◆ Exercise data:

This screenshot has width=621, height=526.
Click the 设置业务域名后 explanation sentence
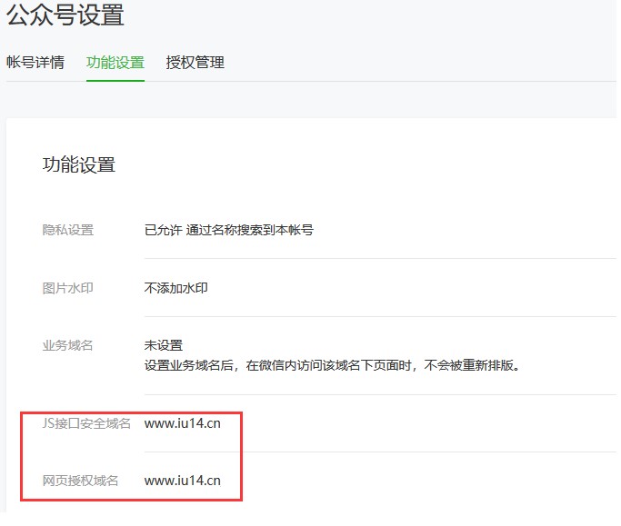click(x=331, y=365)
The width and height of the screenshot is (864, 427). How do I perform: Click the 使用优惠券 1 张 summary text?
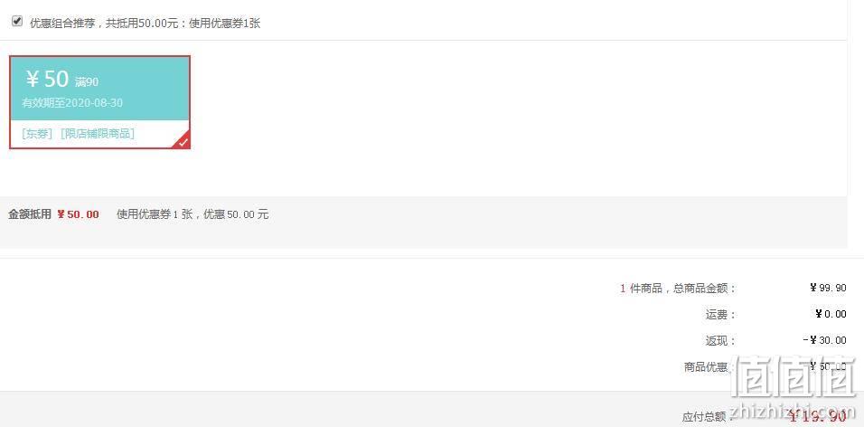[x=155, y=214]
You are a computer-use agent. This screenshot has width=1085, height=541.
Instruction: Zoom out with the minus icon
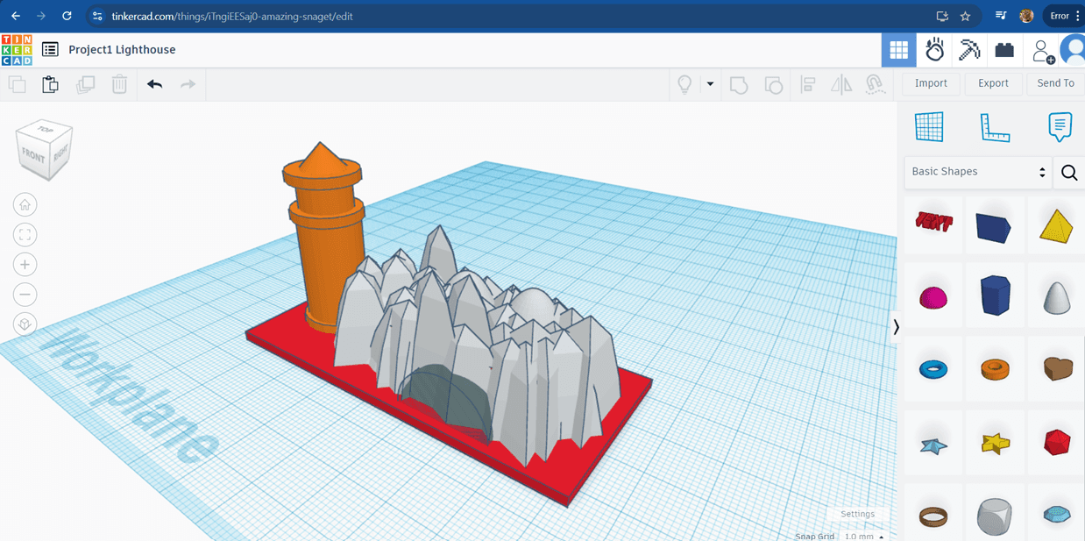pyautogui.click(x=25, y=295)
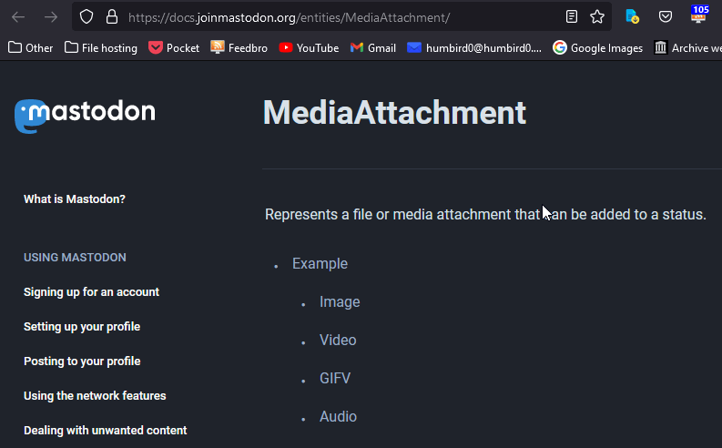Image resolution: width=722 pixels, height=448 pixels.
Task: Click the browser back arrow
Action: 18,16
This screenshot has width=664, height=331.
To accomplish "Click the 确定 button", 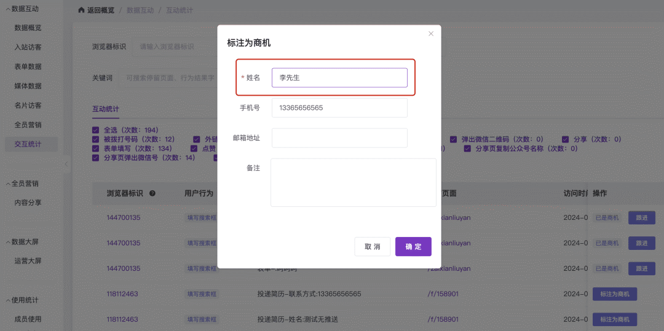I will point(413,246).
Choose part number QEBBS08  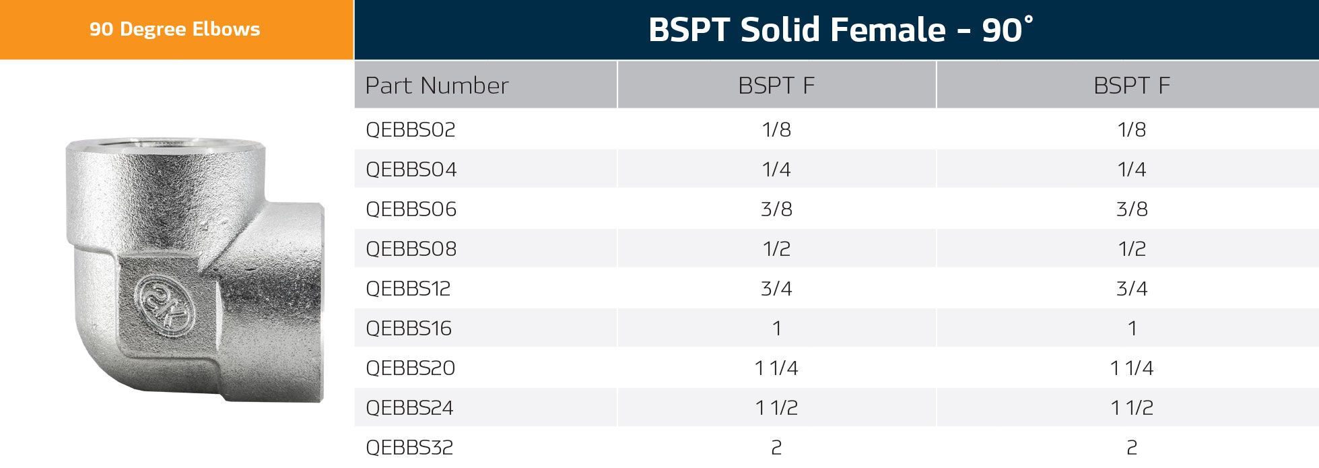pos(411,248)
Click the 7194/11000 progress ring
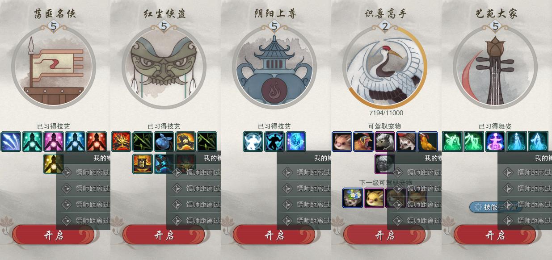Screen dimensions: 552x260 [385, 67]
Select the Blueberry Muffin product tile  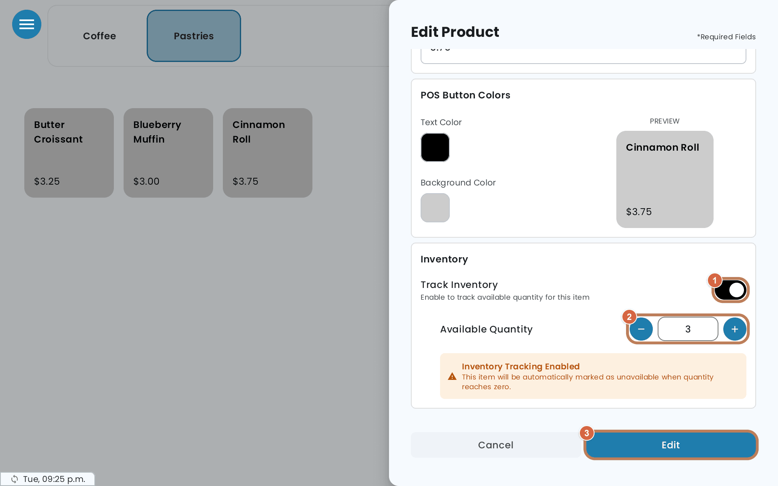pyautogui.click(x=168, y=153)
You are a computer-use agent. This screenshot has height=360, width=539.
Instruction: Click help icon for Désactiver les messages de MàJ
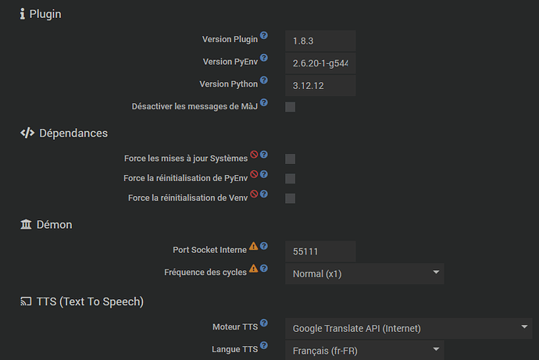[264, 102]
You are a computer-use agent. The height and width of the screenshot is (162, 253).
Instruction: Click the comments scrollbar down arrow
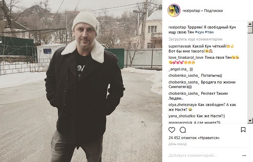(250, 120)
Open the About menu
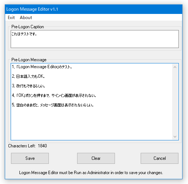 [x=26, y=18]
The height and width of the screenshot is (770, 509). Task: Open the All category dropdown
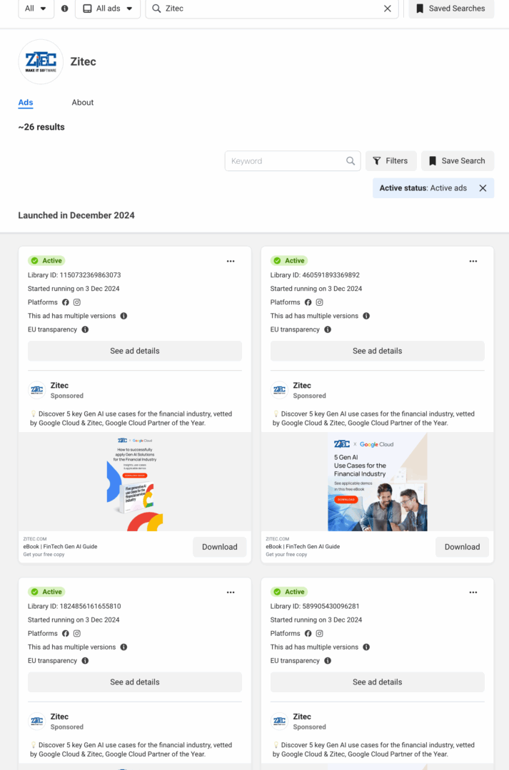point(36,9)
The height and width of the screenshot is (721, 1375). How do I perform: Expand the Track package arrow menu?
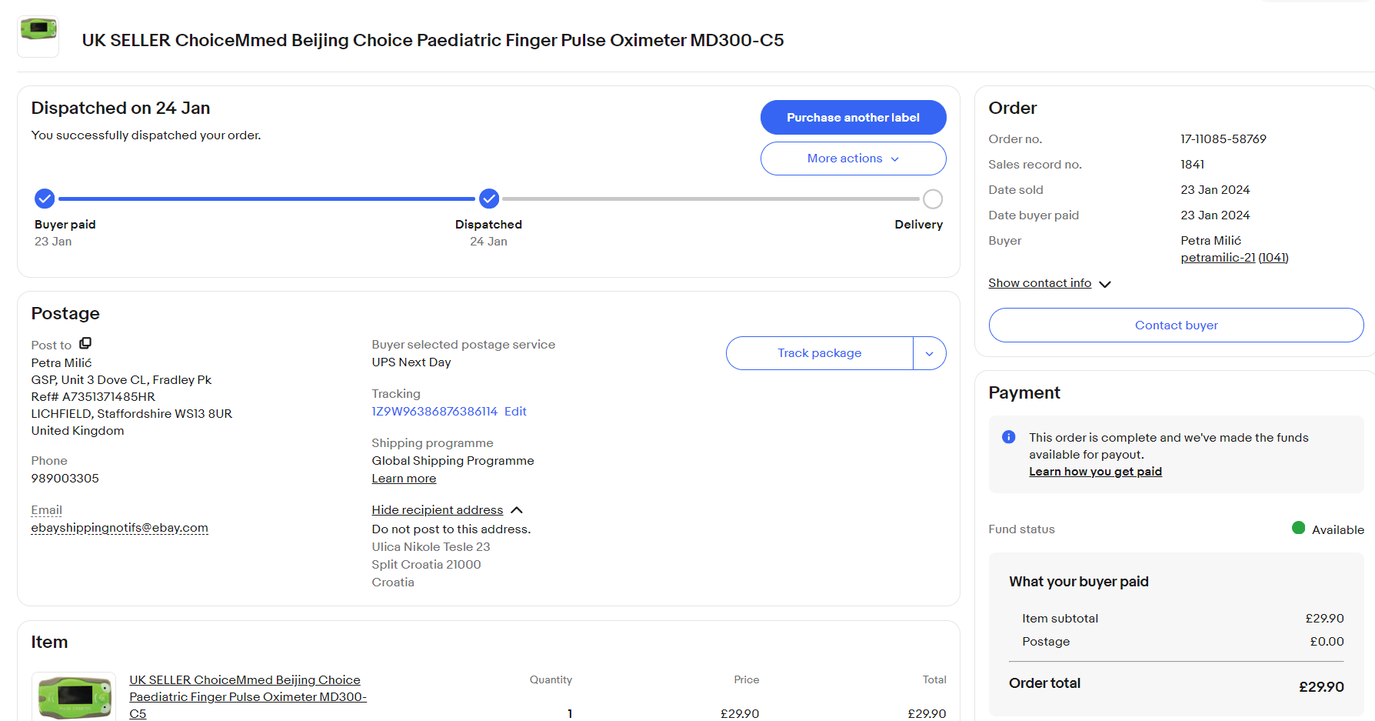(x=929, y=353)
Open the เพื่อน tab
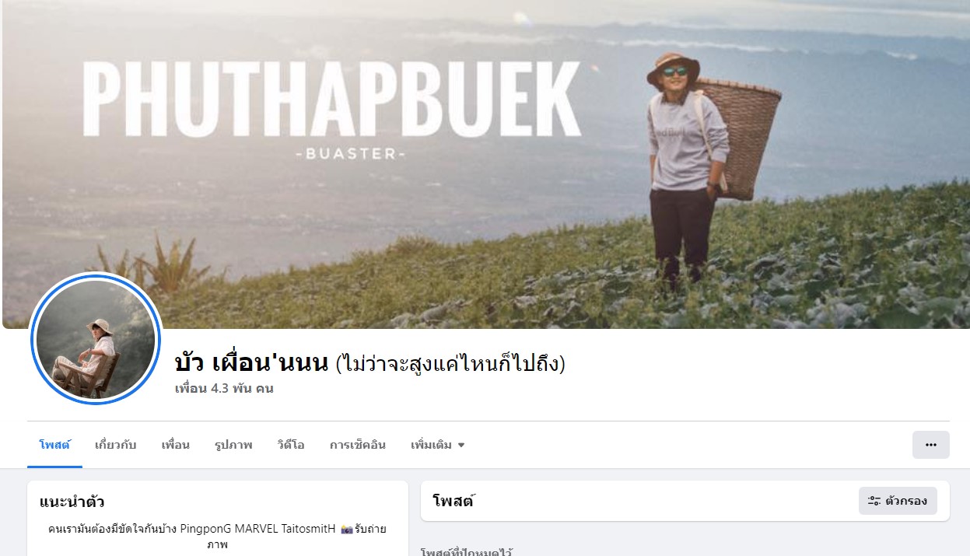 pos(176,445)
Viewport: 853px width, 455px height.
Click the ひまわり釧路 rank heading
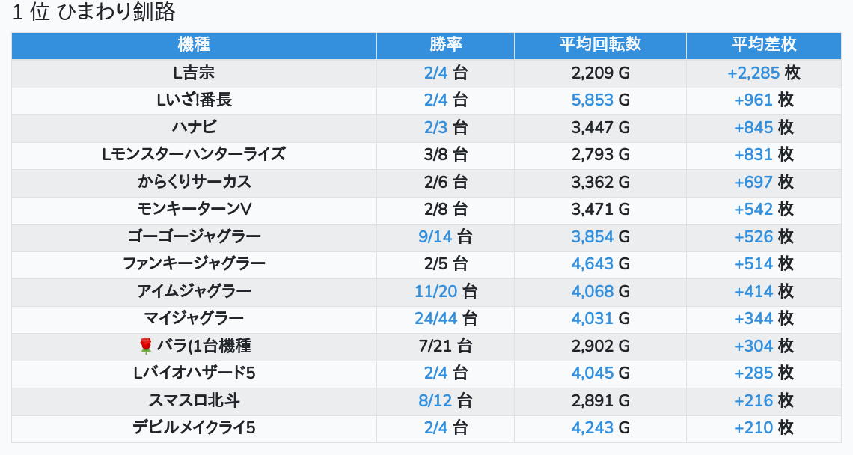click(x=116, y=12)
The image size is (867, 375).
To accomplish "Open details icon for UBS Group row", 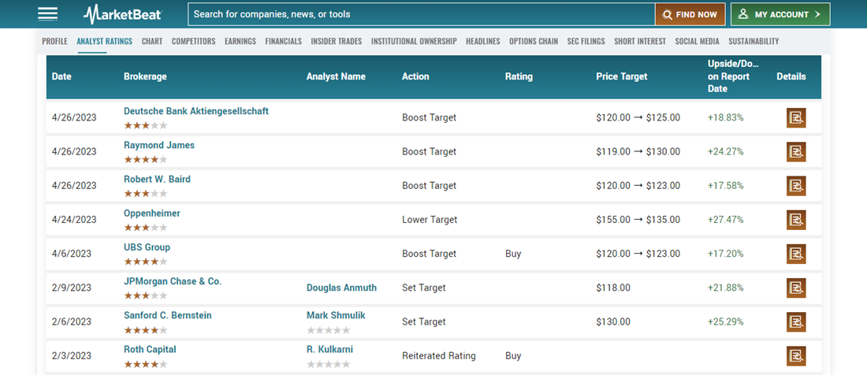I will 796,254.
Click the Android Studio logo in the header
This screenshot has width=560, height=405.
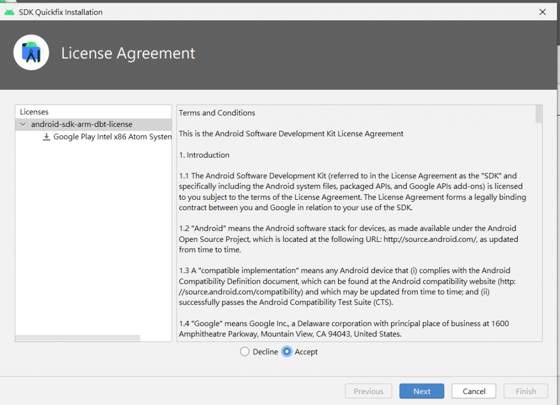(x=31, y=53)

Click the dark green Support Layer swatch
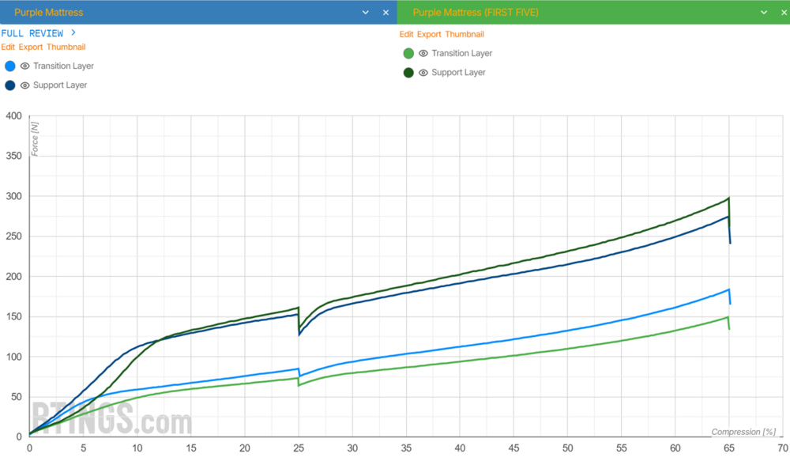tap(410, 72)
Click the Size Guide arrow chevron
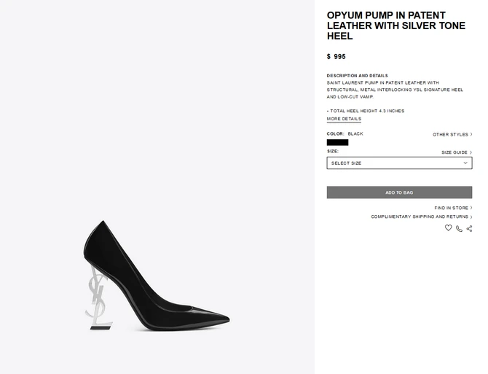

◆ Exercise description:
Here the lines from the one containing "Click the Android Studio logo in the header" through the end of the material are to be copied exactly, with the pictures omitted.

◆ Task response:
Click the Android Studio logo in the header
This screenshot has width=560, height=405.
(x=31, y=53)

Click the dark green Support Layer swatch
tap(410, 72)
Click the Size Guide arrow chevron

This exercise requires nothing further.